> **EXCERPTED PASSAGE**:
World

Not so feudal after all

The palace’s adroit use of new media has created a more savvy, approachable monarchy

Not so feudal  after all

Christopher Furlong/Getty Images

The marriage of Catherine Middleton and Prince William of Wales came off without a hitch as close to two billion people around the world watched the British dust off their ancient institutions—from Westminster Abbey (10th-century origins) to the state landaus and coaches from the last two centuries—and make a hugely successful fuss over their future king and queen, now titled the duke and duchess of Cambridge.

Out of it all, a new sort of monarchy was seen to emerge, one more approachable, more savvy, and much more likely to survive the assaults regularly hurled its way. And that is thanks not just to a with-it and photogenic young couple, but also to the palace’s adroit use of new media.

The couple has not made one mistake, and the only criticism of their pre-wedding behaviour—that they lived together “in sin”—not only redounded to their credit, it turned out the cohabitation had been almost blessed by the archbishop of York, the second-highest-ranked cleric in the realm. As the archbishop’s daughter said, couples “want to test whether the milk is good before they buy the cow.”

Some cow! Some milk!

So this wedding, firstly, was an important moment in royal chronology—especially if you are one of those for whom romance, majesty and constitutional sanity reign supreme—and, to quote the preacher of the day, a moment of great hope. If, on the other hand, the whole exercise seemed too silly for words, well, the only parade the rain fell on was yours.

For the greater purposes of the royal family, however, the day was much more than a brilliant event focused on a beautiful young couple. It was a triumph for its image handlers who have embraced new media and, through this wedding, seem at long last to have found a way to bypass a quarter-century of mean-spirited and often ludicrously fabricated reportage.

> **GIVEN TASK**:
In the article above on the royal wedding, list the three things said to "reign supreme" for some people.

> **DATA**:
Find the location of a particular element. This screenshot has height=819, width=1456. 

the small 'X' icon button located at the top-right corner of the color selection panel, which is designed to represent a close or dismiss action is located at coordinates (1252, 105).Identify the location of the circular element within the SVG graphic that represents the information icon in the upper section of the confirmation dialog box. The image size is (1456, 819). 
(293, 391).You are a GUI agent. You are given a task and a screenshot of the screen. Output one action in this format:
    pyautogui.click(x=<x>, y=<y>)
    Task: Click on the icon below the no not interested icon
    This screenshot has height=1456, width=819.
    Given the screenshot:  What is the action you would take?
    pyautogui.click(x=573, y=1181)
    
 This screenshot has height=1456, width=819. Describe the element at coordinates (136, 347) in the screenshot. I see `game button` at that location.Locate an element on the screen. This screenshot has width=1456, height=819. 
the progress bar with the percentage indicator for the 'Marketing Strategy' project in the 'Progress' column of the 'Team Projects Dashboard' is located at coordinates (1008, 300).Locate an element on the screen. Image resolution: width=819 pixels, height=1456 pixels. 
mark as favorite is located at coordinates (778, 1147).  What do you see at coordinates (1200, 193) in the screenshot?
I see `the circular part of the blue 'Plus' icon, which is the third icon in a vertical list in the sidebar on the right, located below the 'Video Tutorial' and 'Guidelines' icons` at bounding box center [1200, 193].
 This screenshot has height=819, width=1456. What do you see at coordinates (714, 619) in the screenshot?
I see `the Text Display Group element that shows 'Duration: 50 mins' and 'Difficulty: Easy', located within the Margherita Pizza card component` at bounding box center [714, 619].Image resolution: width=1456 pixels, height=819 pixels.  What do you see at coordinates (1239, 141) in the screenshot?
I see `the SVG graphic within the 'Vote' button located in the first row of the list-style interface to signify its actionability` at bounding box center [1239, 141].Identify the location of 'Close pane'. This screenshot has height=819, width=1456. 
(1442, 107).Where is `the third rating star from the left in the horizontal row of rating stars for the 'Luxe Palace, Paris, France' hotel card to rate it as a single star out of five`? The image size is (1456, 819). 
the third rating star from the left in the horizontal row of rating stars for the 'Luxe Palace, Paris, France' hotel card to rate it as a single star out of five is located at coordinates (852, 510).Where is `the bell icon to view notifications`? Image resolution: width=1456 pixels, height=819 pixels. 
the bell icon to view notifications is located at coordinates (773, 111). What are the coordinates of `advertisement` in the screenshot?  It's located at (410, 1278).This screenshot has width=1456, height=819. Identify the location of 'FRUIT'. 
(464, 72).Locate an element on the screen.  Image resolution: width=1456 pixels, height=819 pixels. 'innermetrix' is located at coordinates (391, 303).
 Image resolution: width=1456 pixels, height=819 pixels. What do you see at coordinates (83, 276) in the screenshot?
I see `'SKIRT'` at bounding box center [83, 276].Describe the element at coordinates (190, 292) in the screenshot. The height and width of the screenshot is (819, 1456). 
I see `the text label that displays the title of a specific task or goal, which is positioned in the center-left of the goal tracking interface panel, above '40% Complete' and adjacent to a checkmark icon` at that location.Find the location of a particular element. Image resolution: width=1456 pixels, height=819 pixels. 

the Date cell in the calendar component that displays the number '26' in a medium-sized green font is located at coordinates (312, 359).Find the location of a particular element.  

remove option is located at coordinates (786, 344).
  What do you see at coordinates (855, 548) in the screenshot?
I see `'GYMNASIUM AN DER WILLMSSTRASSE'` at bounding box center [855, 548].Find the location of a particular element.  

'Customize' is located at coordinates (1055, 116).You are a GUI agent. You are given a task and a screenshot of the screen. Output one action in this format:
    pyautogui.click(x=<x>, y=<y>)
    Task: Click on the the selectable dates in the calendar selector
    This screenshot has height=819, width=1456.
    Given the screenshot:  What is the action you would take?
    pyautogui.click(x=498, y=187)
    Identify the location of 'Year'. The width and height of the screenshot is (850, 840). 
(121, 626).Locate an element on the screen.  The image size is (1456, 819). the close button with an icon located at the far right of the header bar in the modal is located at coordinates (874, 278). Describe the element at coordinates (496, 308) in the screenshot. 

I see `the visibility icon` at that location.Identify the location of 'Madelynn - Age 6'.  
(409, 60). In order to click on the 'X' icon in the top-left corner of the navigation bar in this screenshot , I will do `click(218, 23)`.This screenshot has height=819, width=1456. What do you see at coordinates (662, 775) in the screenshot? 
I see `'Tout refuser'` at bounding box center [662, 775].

> **EXERCISE RESPONSE**:
- romance
- majesty
- constitutional sanity